Preservação do patrimônio histórico cultural brasileiro
Enviada em 22/10/2020
No dia 2 de Setembro de 2018 na cidade do Rio de Janeiro, houve um incêndio de um dos maiores museus do Brasil , demonstrando a ausência de importância da população com os patrimônios culturais e históricos. Em consonância com o exposto, a destruição de espaços públicos que promovem o acervo memorial da população aliado á uma lógica capitalista ,destituem a expansão da preservação como também denigrem os símbolos regionais de cada região brasileira. Neste ínterim, inserem-se duas vertentes: a imposição de um sistema econômico industrial e a falta de uma consciência científica na sociedade.
Em primeiro lugar, as instituições financeiras e industriais influenciam na preservação dos patrimônios. Isso explica, de maneira geral, o deslocamento de recursos destinados aos centros culturais, que de certo modo, são realocados em obras de cunho financeiro, como por exemplo, implantação de shopping e condomínios. Além disso, a crise econômica enfrentada pelo país, atualmente, intensifica os corte de gastos na conservação, uma vez o investimento em cultura se tornou escasso em detrimento de visões elitistas, que corroboram para um quadro de calamidade e a dificuldade de proporcionar recintos adequados.
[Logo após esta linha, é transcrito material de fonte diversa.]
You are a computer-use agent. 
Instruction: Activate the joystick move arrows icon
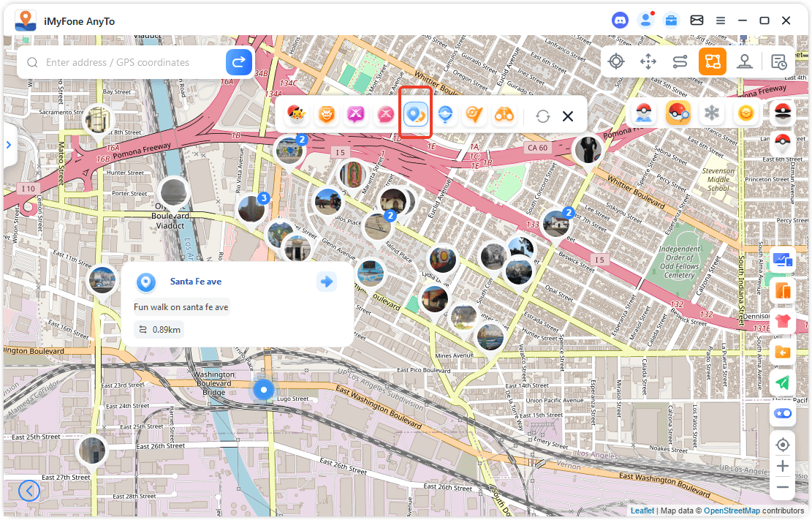tap(648, 61)
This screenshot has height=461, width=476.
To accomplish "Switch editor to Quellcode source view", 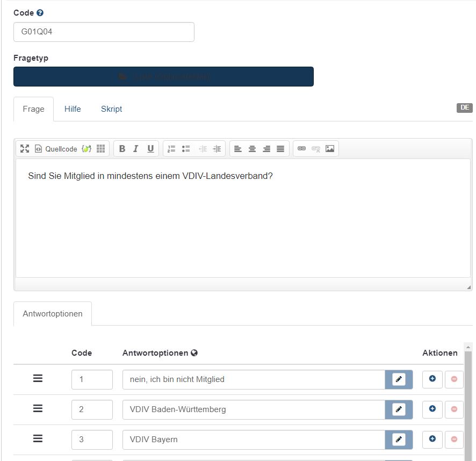I will click(56, 149).
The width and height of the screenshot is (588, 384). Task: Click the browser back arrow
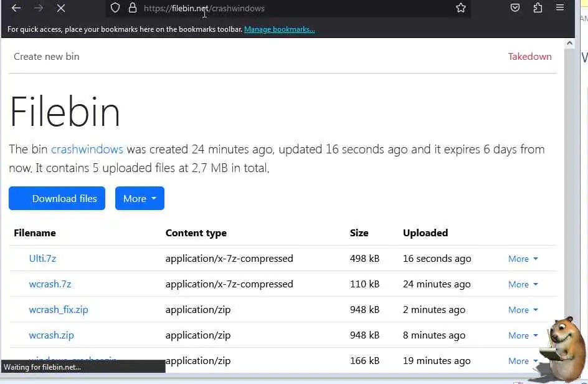[x=16, y=8]
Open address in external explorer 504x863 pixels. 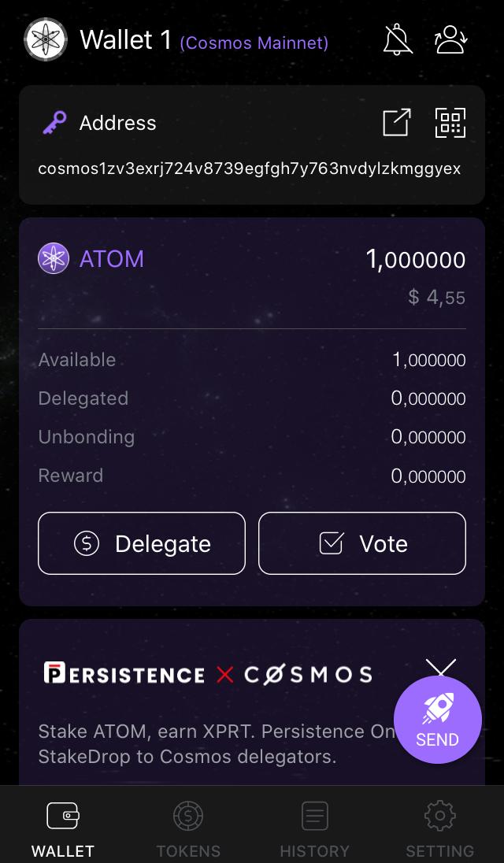tap(397, 122)
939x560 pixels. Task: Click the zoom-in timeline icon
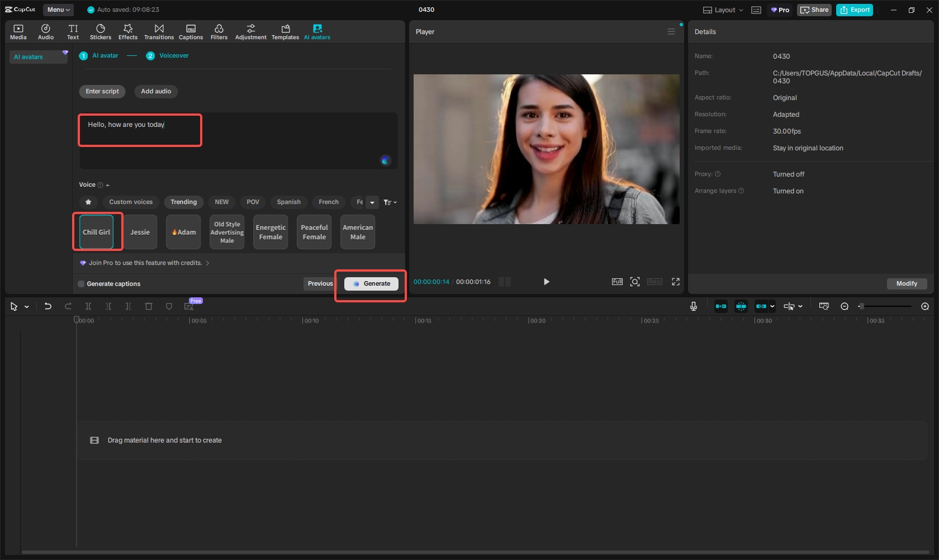924,306
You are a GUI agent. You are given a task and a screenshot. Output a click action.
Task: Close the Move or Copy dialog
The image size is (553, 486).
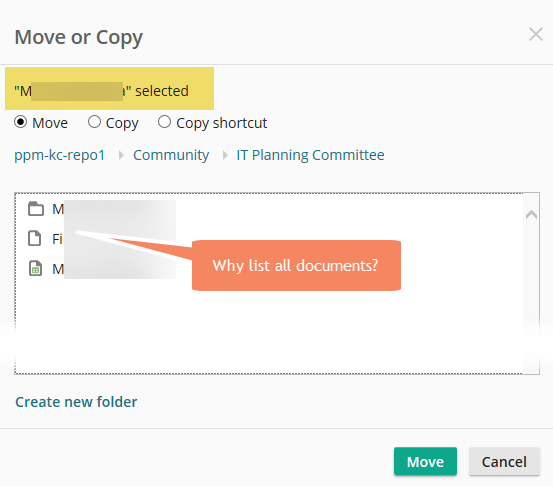pos(535,34)
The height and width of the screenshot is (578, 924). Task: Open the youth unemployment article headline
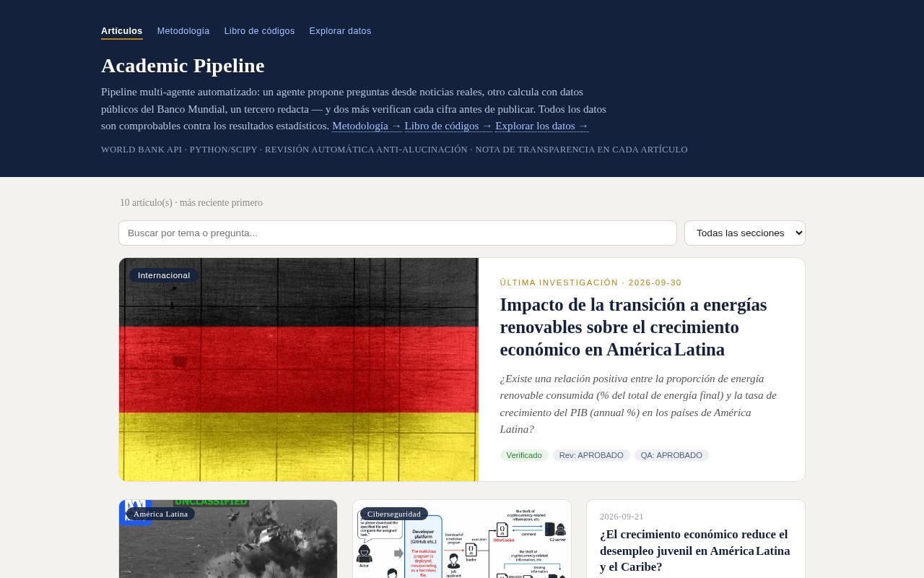694,551
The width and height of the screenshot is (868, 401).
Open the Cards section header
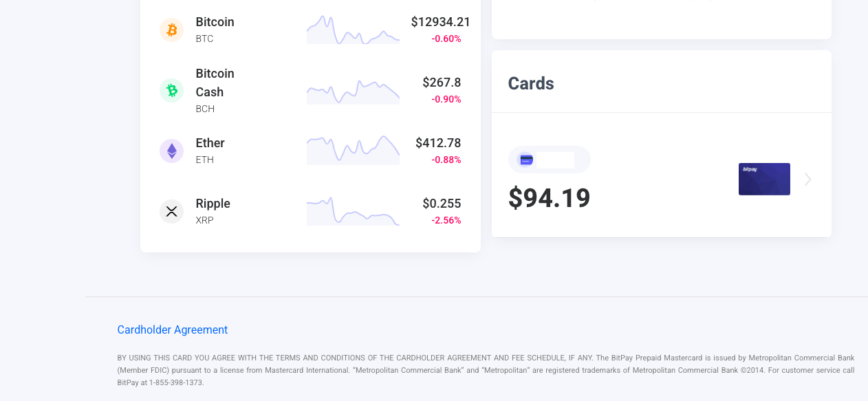(530, 83)
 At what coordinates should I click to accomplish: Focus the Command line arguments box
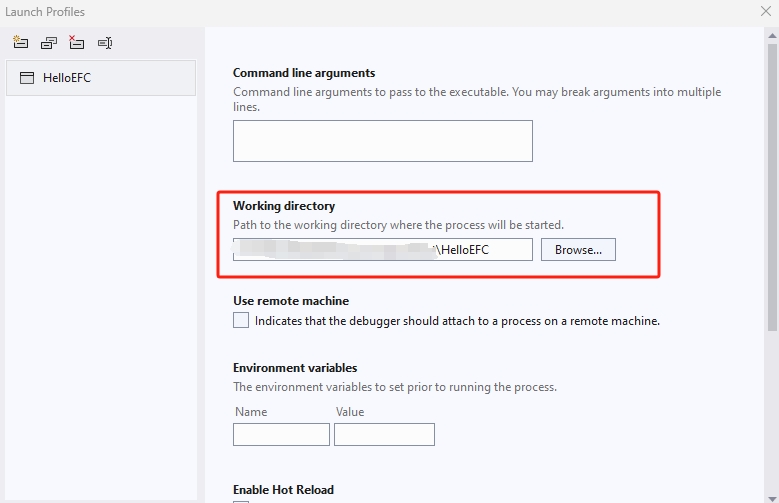[x=382, y=141]
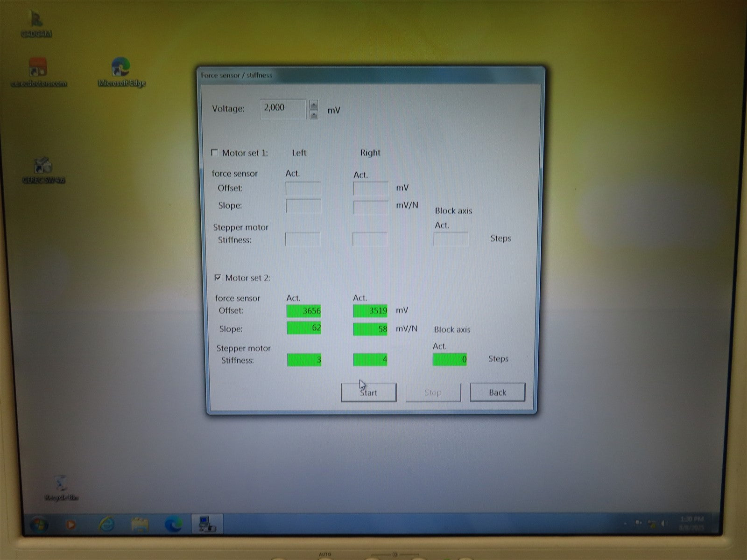The height and width of the screenshot is (560, 747).
Task: Decrease voltage with the down spinner arrow
Action: pos(314,114)
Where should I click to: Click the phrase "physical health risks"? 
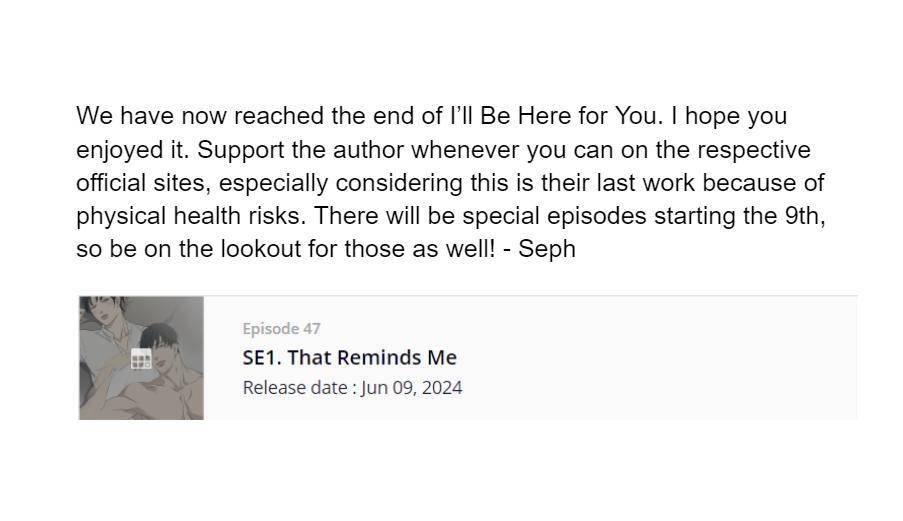click(191, 216)
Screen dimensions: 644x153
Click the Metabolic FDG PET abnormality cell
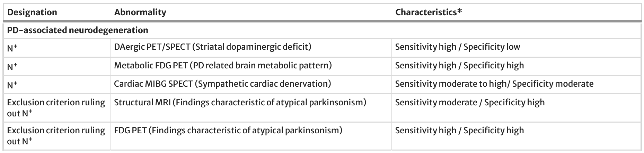[223, 65]
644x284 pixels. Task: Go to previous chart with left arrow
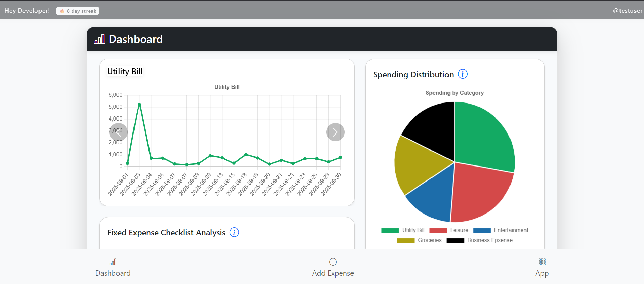118,132
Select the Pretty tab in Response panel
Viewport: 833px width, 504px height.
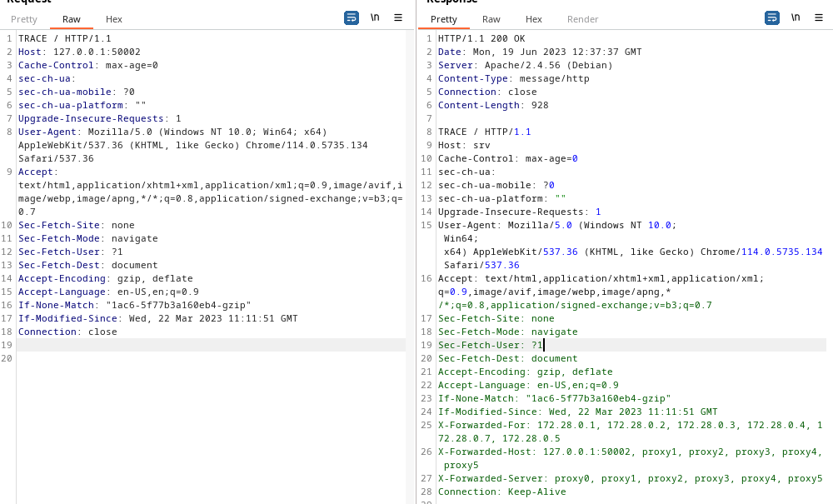coord(444,19)
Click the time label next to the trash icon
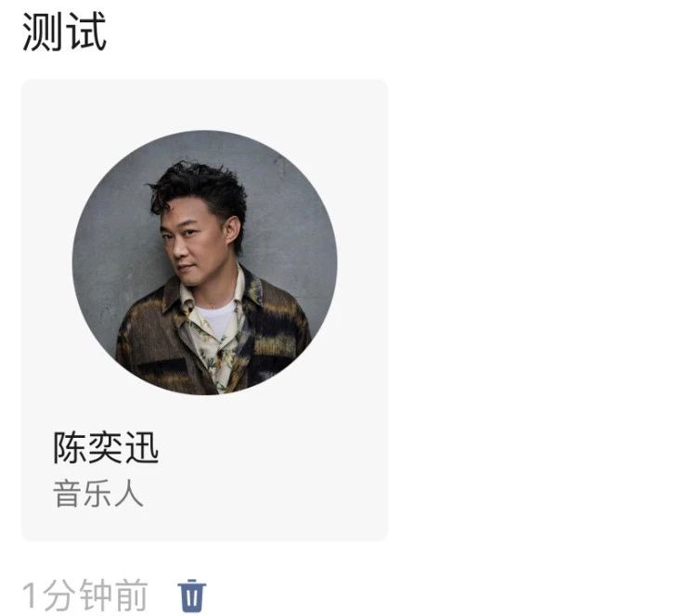Screen dimensions: 673x616 pos(85,596)
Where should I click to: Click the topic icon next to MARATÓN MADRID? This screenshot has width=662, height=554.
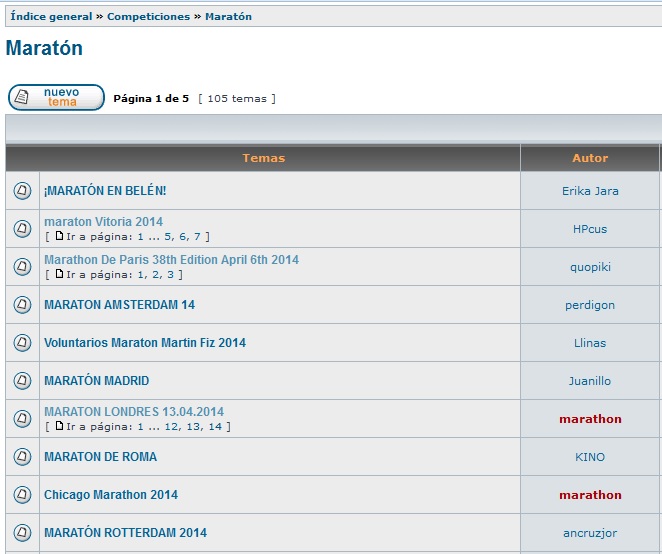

Em segundo lugar, a distância de um senso científico na comunidade brasileira afeta os patrimônios culturais. Neste contexto, a ideologia consumista juntamente com os avanços da tecnologia, propõe uma barreira que não permite uma educação e hábitos voltados ao campo da ciência, no qual o conhecimento que abarca conteúdos voltados á esfera histórico-social não interessam ao público em geral. Somando á isso, a carência de preservação de monumentos e obras de arte culminam na perda de identidade do povo brasileiro, em que o não reconhecimento geram enormes gargalos na defesa dos artefatos, contribuindo para a anomia descrita por Durkheim, em que há o enfraquecimento do pertencimento nacional.
Portanto, é necessário a proteção dos patrimônios históricos e culturais no Brasil. Para isso é de extrema notoriedade, o Ministério da Cultura em união com a mídia em transmitir em redes comunicacionais como o Instagram, por meio de vídeos e relatos sobre o grande assolamento das obras patrimoniais como também a extinção de culturas imateriais, de forma que a população entenda os mecanismo que as instituições financeiras e industriais produzem. Além do mais, inserirem disciplinas cientificas na educação básica de qualidade, rompendo o senso de não vincular-se aos meios culturais e criar uma consciência de identidade brasileira com o objetivo de afastar acontecimento como o do Museu Nacional.